| Short exercise |
Copy verbatim the part of the forum thread on diesel fuel additives from "## vicdicdoc (May" to "(Aug 4, 2008)".

### Document passage

I have had an error code flash up on my X250 for a faulty EGR valve. I've cleared the error code and it hasn't come back yet but this could be an indication of a future problem. I am hoping a cleaning additive might (if the claims are right) stop any problems occuring.

Tony


----------



## Jezport (Jun 19, 2008)

tviall said:


> Jezport said:
> 
> 
> > aultymer said:
> ...


I have bought their equivilent for my car. It had 105000 miles on it and never had any additives put through. So after I got various advice where some people said dont remove all the carbon on such a high mileage engine. Any how its done and everything works well with no damage. I think it is running a little smoother and cleaner. As my van only has about 13000 miles on it and runs perfect I have not bothered with it yet.


----------



## vicdicdoc (May 14, 2005)

I swear by this Forte product, I've used it once a year just prior to my MOT and have noticed a much better engine performance after driving it for 70-80 miles, . . forget the rest - this is prob the best product I've ever used !
http://cgi.ebay.co.uk/Forte-Fuel-Di...arts_Vehicles_CarParts_SM&hash=item4154b4b723


----------



## raynipper (Aug 4, 2008)

I bung in 100ml. of 2stroke oil at each fill of my mechanical Fiat 2.8L.

I'm not saying it improves anything but it does seem to run much smoother.

Ray.


----------



## charleyfen (Jun 23, 2009)

I swear by this Forte product two


----------

######
### Data supplied

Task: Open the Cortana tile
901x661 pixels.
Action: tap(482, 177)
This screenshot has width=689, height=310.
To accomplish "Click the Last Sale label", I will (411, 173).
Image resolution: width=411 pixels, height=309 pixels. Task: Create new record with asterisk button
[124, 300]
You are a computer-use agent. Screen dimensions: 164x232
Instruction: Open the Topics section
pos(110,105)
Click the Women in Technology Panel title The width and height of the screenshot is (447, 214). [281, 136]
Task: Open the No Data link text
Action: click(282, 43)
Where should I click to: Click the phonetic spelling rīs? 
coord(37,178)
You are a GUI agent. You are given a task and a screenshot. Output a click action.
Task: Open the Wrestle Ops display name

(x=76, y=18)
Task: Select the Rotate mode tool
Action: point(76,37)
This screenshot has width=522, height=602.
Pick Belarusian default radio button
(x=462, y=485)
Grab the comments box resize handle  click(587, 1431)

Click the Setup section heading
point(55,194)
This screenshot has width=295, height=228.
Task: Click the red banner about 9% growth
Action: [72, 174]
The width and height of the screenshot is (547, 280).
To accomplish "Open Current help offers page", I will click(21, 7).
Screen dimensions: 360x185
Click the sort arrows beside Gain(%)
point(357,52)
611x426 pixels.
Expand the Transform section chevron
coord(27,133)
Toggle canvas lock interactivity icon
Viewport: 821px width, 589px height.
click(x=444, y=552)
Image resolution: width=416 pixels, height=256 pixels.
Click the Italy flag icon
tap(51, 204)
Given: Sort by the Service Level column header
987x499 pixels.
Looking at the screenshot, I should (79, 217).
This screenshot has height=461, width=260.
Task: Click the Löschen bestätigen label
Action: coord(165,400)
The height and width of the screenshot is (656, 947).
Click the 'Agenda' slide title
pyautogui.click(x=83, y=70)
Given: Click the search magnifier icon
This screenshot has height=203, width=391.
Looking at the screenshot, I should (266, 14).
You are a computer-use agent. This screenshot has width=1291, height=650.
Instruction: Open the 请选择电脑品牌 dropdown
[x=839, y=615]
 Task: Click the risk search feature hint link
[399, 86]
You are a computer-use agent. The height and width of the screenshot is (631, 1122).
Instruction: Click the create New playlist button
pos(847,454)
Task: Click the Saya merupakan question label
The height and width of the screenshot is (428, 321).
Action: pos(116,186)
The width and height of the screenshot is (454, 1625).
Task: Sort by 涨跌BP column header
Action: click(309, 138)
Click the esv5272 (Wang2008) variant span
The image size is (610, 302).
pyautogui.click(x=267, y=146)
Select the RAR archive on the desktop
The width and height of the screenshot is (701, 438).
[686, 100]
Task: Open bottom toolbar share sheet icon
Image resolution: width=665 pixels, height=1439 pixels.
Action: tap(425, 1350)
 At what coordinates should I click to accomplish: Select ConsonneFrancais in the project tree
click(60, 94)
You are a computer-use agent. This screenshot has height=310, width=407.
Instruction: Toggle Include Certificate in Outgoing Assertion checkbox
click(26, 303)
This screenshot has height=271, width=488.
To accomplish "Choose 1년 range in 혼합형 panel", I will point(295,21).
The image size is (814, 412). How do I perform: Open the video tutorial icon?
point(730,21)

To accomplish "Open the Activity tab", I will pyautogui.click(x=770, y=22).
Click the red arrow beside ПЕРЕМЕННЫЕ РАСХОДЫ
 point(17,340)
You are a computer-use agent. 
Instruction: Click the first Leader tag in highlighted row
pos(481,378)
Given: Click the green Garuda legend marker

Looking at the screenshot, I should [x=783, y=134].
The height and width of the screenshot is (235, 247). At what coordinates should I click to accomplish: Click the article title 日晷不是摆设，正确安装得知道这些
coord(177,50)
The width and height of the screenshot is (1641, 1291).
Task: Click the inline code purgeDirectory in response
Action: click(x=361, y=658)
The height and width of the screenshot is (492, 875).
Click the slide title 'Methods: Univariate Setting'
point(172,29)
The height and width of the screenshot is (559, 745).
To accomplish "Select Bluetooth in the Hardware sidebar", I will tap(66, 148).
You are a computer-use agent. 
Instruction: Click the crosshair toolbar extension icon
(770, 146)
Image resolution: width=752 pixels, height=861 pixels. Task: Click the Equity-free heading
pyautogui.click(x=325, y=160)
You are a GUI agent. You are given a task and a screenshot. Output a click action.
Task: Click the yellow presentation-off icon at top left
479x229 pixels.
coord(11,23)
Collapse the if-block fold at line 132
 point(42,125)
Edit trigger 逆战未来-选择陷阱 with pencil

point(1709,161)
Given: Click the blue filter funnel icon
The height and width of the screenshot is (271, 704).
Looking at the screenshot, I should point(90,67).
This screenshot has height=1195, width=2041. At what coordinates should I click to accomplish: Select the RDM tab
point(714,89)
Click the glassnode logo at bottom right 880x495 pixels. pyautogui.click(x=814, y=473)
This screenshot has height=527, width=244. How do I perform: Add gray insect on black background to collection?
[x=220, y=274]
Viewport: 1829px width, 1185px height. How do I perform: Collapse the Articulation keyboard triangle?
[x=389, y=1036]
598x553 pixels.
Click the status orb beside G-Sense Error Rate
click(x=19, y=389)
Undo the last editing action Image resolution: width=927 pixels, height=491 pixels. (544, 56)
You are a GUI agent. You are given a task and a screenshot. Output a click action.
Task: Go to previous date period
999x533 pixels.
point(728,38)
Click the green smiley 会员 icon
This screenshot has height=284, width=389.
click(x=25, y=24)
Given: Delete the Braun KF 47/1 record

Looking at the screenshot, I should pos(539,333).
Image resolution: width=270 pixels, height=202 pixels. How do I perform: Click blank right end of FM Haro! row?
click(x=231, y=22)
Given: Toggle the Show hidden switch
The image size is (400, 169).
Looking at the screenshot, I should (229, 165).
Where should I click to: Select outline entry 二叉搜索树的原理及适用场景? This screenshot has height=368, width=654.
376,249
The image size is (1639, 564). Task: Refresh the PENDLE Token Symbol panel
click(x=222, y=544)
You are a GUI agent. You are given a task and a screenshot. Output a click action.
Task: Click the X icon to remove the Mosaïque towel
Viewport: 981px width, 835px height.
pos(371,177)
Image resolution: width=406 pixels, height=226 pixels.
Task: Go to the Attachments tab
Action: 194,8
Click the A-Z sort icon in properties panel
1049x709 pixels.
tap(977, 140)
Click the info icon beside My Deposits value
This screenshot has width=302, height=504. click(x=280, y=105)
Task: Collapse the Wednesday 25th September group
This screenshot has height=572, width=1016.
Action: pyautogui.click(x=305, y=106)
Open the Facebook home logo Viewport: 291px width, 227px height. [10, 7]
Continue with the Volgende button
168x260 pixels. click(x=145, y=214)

######

| Reply |
## vicdicdoc (May 14, 2005)

I swear by this Forte product, I've used it once a year just prior to my MOT and have noticed a much better engine performance after driving it for 70-80 miles, . . forget the rest - this is prob the best product I've ever used !
http://cgi.ebay.co.uk/Forte-Fuel-Di...arts_Vehicles_CarParts_SM&hash=item4154b4b723


----------



## raynipper (Aug 4, 2008)